SUPPLIED INFORMATION:

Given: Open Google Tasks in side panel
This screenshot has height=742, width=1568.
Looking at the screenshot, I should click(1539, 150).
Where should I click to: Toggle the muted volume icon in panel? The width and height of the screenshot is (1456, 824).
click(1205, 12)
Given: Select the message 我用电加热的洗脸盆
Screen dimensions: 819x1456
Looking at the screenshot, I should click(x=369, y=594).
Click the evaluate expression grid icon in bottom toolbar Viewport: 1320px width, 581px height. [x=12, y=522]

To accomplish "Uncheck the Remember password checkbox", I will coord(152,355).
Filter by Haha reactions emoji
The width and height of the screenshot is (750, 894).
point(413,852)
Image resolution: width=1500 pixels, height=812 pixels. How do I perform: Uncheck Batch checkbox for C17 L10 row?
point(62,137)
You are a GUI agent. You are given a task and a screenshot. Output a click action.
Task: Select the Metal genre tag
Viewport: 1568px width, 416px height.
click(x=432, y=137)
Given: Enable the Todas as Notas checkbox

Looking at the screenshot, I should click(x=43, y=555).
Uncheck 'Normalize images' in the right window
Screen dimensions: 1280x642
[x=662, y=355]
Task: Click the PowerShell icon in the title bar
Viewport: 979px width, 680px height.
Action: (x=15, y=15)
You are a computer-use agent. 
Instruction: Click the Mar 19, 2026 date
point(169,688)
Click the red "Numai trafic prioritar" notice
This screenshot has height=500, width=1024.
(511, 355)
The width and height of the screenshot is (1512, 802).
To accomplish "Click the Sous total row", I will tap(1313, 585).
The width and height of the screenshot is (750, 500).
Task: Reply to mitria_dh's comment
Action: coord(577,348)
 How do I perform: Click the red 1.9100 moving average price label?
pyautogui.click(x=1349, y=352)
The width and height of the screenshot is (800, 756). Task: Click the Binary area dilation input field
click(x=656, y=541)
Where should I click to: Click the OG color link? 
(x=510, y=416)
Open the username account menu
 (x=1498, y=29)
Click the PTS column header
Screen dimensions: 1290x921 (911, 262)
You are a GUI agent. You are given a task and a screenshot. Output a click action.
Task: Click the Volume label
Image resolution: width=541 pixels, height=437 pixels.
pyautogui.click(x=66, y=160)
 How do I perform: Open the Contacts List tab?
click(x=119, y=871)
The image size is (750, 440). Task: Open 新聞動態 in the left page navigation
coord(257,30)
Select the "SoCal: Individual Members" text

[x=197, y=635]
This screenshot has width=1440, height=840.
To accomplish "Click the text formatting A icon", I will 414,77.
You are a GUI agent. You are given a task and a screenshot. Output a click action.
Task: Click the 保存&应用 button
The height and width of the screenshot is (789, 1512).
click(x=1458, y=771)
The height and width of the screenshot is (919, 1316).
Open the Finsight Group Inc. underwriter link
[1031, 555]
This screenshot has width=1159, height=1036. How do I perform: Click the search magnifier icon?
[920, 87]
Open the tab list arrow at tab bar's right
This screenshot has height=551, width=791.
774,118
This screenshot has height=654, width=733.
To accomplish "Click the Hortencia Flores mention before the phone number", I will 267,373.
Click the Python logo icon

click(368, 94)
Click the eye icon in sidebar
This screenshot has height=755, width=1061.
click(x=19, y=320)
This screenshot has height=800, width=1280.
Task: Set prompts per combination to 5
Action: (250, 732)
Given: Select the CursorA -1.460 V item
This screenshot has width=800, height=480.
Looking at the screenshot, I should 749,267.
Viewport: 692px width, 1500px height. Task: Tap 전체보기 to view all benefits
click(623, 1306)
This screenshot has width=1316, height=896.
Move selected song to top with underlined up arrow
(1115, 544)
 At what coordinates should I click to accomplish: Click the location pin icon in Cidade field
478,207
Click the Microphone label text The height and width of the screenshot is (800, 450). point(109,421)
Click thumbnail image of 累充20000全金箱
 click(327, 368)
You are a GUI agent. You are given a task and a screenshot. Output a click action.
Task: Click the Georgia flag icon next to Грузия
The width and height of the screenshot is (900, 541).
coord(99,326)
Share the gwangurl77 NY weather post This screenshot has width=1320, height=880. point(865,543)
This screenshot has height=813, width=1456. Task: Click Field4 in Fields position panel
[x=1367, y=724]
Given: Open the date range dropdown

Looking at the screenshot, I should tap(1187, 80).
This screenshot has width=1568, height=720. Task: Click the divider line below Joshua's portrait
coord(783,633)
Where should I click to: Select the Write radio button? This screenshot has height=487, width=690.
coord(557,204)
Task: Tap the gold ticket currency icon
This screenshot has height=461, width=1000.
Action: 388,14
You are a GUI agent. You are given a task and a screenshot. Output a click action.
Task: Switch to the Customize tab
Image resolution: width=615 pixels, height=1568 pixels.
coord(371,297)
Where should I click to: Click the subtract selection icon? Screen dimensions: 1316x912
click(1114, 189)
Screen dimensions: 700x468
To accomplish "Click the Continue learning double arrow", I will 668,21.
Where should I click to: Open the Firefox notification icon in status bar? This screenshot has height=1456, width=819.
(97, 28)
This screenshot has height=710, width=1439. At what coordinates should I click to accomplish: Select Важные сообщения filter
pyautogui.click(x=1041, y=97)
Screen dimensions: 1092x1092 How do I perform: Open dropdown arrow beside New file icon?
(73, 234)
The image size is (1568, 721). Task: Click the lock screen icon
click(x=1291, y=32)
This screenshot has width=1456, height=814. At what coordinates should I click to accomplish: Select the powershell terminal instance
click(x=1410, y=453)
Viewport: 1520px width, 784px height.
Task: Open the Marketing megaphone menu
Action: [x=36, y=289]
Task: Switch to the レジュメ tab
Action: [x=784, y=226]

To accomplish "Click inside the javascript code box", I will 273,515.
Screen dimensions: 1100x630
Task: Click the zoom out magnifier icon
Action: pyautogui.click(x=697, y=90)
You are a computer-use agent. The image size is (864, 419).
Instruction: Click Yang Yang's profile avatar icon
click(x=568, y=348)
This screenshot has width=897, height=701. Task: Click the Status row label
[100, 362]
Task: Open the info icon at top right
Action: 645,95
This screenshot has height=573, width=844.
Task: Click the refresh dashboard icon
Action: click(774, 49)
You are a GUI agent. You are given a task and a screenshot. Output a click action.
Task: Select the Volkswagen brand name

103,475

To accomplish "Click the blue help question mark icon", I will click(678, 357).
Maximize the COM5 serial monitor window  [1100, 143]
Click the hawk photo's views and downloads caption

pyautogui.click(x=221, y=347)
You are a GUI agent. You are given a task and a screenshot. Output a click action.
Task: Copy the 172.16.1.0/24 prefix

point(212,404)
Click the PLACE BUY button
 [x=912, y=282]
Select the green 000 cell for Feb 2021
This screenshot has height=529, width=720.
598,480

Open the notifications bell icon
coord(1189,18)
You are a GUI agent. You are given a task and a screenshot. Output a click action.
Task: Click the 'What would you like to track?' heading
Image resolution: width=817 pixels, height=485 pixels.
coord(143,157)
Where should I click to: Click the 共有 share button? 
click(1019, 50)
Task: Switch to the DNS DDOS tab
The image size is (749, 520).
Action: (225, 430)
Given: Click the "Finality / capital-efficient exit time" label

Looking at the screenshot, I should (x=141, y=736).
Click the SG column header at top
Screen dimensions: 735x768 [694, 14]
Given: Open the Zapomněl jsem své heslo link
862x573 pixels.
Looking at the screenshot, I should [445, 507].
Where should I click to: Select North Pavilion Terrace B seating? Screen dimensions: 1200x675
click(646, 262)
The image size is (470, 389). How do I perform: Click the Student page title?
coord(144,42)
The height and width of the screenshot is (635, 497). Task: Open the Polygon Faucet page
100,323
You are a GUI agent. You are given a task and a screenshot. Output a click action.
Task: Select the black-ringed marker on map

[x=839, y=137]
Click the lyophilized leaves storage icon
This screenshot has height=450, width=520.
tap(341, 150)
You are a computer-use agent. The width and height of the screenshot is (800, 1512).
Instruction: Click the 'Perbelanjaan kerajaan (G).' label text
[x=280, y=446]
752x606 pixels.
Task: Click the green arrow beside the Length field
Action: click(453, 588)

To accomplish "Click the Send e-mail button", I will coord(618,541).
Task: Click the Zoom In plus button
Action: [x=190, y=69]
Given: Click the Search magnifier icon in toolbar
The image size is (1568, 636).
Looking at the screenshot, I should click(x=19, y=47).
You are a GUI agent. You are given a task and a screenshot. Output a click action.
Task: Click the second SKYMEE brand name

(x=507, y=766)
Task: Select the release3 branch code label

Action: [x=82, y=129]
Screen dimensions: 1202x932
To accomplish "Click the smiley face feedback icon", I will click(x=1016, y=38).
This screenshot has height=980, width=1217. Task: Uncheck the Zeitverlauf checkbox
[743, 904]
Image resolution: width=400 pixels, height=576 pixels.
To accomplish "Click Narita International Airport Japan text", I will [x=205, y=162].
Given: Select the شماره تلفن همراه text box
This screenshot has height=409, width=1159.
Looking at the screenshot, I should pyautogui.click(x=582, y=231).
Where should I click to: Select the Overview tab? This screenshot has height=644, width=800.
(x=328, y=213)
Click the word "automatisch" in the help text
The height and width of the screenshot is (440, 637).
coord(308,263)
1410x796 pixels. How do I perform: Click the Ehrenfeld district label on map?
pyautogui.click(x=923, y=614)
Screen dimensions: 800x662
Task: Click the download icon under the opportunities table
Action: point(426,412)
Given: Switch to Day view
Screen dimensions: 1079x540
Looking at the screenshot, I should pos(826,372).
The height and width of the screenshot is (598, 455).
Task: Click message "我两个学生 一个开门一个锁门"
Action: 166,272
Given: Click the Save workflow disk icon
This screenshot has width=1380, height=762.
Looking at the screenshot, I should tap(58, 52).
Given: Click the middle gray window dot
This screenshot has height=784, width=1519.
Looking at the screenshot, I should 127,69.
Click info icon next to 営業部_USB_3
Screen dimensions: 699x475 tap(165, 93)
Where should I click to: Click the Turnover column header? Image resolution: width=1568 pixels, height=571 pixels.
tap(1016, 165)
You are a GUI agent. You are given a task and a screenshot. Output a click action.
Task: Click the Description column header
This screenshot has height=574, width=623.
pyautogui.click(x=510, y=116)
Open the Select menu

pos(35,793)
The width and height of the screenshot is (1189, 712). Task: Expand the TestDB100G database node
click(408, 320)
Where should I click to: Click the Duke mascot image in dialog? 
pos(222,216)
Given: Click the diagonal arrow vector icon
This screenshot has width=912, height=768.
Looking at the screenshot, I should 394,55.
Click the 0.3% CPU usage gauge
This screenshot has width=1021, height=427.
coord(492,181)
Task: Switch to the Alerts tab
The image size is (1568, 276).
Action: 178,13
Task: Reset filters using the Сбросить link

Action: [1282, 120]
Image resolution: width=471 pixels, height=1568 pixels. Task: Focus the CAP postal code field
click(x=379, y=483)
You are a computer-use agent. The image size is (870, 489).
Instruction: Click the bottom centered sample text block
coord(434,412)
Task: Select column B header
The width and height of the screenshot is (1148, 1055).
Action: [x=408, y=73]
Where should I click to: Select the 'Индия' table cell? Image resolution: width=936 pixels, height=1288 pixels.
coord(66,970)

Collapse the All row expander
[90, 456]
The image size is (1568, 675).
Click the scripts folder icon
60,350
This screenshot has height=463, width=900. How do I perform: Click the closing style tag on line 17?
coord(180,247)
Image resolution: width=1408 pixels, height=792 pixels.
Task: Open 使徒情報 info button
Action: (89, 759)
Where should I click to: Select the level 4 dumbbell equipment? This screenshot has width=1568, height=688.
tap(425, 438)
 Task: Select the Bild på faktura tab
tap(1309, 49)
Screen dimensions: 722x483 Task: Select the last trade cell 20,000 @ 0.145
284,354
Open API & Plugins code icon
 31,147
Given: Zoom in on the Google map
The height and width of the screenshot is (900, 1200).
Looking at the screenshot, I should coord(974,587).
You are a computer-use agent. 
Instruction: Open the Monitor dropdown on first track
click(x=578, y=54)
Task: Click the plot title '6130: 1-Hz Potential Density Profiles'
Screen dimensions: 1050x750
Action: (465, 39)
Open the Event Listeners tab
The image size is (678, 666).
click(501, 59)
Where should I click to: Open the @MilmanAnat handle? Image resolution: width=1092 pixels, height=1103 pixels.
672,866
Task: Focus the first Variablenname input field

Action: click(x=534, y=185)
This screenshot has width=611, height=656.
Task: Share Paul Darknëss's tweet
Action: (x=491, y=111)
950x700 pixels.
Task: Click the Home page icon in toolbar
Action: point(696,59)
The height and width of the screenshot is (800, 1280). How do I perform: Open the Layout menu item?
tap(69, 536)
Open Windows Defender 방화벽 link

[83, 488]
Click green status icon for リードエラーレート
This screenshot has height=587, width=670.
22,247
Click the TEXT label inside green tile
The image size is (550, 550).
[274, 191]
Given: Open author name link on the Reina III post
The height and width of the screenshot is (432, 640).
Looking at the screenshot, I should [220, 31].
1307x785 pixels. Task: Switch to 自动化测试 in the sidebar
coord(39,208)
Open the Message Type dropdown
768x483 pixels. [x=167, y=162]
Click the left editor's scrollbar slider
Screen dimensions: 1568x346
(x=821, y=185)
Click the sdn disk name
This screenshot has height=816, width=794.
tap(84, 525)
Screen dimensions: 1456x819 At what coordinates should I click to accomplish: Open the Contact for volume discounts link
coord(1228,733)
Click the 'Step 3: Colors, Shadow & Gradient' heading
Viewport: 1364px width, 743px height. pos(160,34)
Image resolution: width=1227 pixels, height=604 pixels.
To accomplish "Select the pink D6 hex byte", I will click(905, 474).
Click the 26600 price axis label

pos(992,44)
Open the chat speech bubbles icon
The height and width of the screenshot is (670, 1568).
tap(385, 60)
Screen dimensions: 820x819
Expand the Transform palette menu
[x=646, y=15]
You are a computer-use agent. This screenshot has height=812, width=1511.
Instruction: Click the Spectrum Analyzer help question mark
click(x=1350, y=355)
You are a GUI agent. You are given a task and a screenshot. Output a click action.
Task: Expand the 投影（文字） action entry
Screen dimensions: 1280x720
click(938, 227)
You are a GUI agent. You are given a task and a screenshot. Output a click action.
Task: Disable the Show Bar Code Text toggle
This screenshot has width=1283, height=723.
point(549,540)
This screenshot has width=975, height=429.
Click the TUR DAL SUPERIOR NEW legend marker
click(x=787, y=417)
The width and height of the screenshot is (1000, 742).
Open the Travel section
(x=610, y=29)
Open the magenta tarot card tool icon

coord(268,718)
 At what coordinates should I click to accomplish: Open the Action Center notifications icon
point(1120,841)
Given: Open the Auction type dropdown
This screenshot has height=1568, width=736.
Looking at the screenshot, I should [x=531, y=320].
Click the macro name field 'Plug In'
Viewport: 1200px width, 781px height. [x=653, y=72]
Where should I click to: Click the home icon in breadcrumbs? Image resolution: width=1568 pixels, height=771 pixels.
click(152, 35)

PROMPT:
Pick out and copy the lines of the entries that hold the string "Google".

TASK RESULT:
Given: Open Google Tasks in side panel
Given: Zoom in on the Google map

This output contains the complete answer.